Angus Reid 22/08/2007

Spiderland is one of those rare beasts in music - an album that barely gets any recognition at the time, but by word of mouth grows to become a cult favourite. That it's now sold over 50,000 copies and inspired bands that have sold plenty more is testament to the ingenuity and quality of the work. To hear it played live is nothing short of epic, but let's not dive straight in - there is a support act to discuss first.

Alexander Tucker is a man who knows his way around a loop pedal or two. So much so that makes the entirety of his set. It's a hypnotic trick, to build up the layers of guitars and vocals, and in parts things drop back to an ominous drone before he's off again building and building. It's not that it's not enjoyable; it just feels a little aimless. It's not really ambient enough to be ambient, but at the same time it's not interesting enough to hold the attention for an entire set on its own. He's good though, and serves as an excellent warm up to Slint.

Slint are unusual as a live band, normally I like to see a bit of energy and passion in a performance, but they just stand and play. It works though, combined with the stillness of many of the passages of music, the five men on stage are like ancient monuments, warding off long forgotten demons. The lighting is so sparse as to barely exist, but again it serves to perfectly capture the stark minimalism of the songs. None of the band step remotely near the light, David Pajo in particular being enshrined in darkness, and it all seems so apt.

There's a brief change of mood for "Don, Aman" where Pajo and drummer Britt Walford come to the front, face to face with guitars. It's worth mentioning just how loud the drums are, and how quiet this song seems in comparison. From the opening harmonics of "Breadcrumb Trail" through to the last crushing note of "Good Morning, Captain", the entire crowd is in the palm of Slint's hand, the latter song in particular erupting into an unlikely bout of audience participation as the entire crowd roars along with Brian McMahan "AND I MISS YOU!" The overall effect is immense as guitars roar and drums clatter in the way only Slint can make them. Once they've run through Spiderland, we're treated to some E.P. material and, even better, a new song. This is sure to excite every fan in the room, and hints that there may be a new album in the offing are whetting the appetite of even the most casual observer here tonight.

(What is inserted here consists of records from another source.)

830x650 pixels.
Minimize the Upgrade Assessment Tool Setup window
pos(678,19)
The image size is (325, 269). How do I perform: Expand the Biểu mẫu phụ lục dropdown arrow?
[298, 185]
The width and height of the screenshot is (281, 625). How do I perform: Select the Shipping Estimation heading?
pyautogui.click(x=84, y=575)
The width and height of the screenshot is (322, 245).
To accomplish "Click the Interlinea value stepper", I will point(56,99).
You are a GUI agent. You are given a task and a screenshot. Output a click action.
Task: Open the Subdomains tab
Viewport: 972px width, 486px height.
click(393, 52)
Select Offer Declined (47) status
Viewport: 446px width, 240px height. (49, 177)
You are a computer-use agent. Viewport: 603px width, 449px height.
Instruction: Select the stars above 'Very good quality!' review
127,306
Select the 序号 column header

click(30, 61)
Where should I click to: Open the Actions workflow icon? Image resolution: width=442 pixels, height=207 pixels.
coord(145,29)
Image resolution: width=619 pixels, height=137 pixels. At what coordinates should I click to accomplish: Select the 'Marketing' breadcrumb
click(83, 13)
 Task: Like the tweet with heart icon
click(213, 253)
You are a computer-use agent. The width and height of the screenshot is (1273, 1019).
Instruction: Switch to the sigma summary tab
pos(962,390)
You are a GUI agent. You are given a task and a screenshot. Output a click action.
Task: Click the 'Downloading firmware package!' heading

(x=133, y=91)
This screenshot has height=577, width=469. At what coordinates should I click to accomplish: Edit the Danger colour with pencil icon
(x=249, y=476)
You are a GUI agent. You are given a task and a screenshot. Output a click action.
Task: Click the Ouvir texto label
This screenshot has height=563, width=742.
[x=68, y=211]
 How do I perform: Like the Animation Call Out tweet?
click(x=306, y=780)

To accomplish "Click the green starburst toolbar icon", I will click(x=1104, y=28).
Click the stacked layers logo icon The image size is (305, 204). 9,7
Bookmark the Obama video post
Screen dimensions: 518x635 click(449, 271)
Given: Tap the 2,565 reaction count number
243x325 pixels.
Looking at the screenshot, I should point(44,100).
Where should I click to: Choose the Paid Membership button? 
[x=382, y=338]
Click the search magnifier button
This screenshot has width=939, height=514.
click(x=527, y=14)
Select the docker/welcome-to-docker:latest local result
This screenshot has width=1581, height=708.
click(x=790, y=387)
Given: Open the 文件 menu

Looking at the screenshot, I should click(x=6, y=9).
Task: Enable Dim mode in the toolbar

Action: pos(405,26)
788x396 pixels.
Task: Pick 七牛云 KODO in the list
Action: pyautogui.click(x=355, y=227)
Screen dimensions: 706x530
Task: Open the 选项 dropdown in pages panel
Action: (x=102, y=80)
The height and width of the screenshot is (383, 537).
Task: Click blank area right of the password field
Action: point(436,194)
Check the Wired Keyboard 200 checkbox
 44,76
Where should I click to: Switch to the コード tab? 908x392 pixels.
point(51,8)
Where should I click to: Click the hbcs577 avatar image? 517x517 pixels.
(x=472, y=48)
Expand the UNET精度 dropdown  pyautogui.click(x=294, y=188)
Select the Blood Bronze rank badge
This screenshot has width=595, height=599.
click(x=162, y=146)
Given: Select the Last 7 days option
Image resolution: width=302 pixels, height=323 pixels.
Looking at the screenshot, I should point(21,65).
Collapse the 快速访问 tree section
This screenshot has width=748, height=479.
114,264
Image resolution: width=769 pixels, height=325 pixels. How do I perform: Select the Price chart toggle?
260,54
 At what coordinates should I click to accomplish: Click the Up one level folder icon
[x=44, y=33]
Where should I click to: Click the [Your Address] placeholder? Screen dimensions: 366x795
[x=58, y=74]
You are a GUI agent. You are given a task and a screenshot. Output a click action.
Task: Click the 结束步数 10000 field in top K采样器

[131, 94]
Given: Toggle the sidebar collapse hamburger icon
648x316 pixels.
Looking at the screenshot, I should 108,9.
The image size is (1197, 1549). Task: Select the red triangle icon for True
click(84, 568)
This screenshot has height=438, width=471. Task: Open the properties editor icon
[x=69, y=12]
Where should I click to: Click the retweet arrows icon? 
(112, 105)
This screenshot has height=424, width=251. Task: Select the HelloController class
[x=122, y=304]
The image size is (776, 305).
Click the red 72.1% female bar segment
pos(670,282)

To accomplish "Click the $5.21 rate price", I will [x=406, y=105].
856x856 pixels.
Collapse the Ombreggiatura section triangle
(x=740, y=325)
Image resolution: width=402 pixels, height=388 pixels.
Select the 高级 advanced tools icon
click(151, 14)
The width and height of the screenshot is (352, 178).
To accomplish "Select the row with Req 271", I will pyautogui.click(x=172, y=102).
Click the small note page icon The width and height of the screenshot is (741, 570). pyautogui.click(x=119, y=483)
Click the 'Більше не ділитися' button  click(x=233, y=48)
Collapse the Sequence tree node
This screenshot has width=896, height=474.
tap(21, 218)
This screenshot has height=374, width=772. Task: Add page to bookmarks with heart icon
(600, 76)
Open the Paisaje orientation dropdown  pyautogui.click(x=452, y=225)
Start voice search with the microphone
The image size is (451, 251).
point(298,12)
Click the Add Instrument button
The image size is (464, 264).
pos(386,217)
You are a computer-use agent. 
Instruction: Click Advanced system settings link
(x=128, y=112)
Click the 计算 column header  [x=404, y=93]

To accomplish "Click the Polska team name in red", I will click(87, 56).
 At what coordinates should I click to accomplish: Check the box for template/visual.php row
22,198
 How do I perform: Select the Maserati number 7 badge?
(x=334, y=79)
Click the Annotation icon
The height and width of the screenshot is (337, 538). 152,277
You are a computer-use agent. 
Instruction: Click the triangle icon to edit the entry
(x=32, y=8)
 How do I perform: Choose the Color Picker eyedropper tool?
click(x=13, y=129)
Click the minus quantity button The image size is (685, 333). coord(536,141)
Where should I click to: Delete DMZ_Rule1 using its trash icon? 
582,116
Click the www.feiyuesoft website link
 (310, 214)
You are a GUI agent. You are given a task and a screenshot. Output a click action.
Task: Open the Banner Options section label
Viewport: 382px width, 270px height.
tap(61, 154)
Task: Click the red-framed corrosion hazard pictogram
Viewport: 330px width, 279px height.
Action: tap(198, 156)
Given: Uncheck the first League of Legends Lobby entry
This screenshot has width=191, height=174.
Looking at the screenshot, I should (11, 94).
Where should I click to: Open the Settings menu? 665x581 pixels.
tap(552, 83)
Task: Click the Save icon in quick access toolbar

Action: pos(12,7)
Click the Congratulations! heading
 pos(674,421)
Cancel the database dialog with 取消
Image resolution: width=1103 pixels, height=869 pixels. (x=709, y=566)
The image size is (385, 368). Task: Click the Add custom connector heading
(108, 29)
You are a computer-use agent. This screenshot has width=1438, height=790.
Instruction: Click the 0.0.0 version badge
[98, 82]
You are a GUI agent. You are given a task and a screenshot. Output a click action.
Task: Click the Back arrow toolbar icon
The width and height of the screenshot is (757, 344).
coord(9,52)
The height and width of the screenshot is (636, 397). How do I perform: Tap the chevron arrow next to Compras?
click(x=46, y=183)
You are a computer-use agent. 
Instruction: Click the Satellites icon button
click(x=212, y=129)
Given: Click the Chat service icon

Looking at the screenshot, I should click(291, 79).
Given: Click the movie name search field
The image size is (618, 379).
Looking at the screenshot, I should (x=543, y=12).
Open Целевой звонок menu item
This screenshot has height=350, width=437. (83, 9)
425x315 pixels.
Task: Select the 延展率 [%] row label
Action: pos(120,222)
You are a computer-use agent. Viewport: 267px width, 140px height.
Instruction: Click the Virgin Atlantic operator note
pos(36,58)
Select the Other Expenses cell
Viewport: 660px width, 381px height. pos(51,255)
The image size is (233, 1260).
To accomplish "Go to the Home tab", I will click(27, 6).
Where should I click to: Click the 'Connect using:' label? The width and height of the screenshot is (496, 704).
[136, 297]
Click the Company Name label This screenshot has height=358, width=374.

Overall, there's just something about this band that has helped them grow in stature since they split originally, and they step up to the mark admirably. The power and sinister darkness of Spiderland works superbly in a live setting, and Slint seem so at home on stage, you wonder how they went so unnoticed the first time around. The word awesome if often used inappropriately, but tonight really is awe inspiring and if they can keep together this time, there's no reason why Slint can't take their rightful place among the pantheon of rock greats.